Revenue (TTM): $26.9B — FY2025; Q1 2026 run-rate implies ~$29.9B for FY2026 (company guidance) | Net Income: $1.1B GAAP net income in Q1 2026 (+225.2% YoY); FY2025 data unavailable at granular level

Margins: Gross ~83% (Q1 2026: $4.6B GP on $5.5B rev), Operating 23%, Free Cash Flow 56% (Q1 2026)

Booking's capital allocation is aggressive and shareholder-friendly: $3.6B in Q1 2026 buybacks (a record), $343M in dividends, with $18.2B remaining under the repurchase authorization. The €1.9B euro-denominated note issuance across 2030/2034/2039 maturities plus a $750M USD tranche due 2036 diversifies the debt stack and locks in rates ahead of potential macro volatility. The Transformation Program's $250M in 2025 savings scaling to $550M run-rate by end-2026 is the operational lever funding both AI investment and margin expansion — though geopolitical headwinds have compressed the EBITDA margin expansion target to just 0–25 basis points for FY2026.

1-Year Performance

$160.56, down 22.1% YoY. Post-split adjusted price (25-for-1 effective April 2, 2026) implies pre-split equivalent of ~$4,014, below the $4,117.51 close on the last pre-split trading day.
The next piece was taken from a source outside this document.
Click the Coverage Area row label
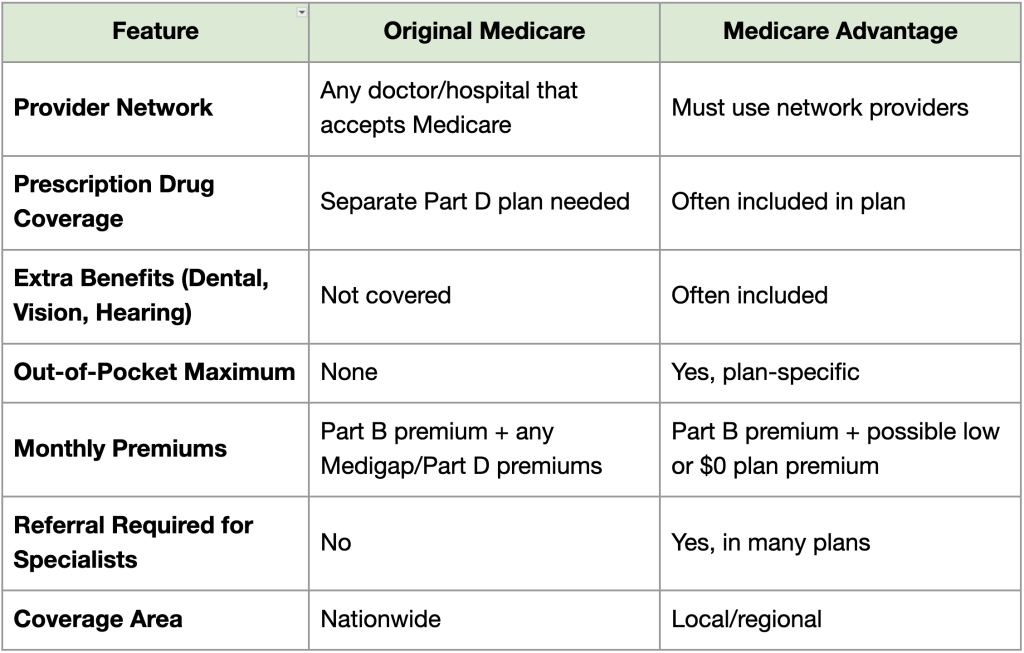This screenshot has width=1024, height=653. (x=98, y=619)
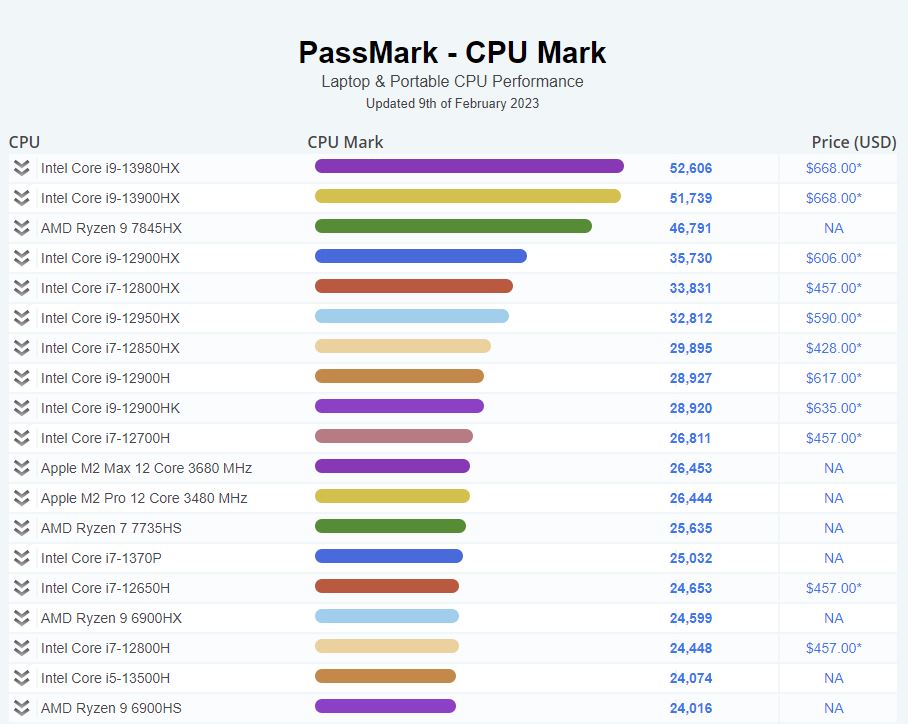Open the 46,791 score for Ryzen 9 7845HX
The height and width of the screenshot is (724, 908).
coord(691,228)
The stock sold off 5.57% on May 11 after management cut full-year guidance from low-double-digit to high-single-digit revenue growth, citing Middle East conflict headwinds. The broader 22% YoY decline reflects the market repricing Booking from a double-digit grower to a high-single-digit one, compressing the earnings multiple. The 25-for-1 split, while cosmetically lowering the share price from ~$4,100 to ~$165, has not yet catalyzed the retail inflow some bulls anticipated — the guidance cut arrived weeks after split-adjusted trading began.

Recent News

Fun Fact: Booking Holdings' 2005 acquisition of Booking.com for $135 million is one of the most lopsided deals in internet history — the Dutch platform now generates the vast majority of the parent's $186 billion in annual gross bookings. The name 'Priceline Group' wasn't retired in favor of 'Booking Holdings' until 2018, a full 13 years after the acquisition, because internal politics around the original Priceline brand made the rename culturally contentious despite Booking.com dwarfing its American parent in scale for over a decade.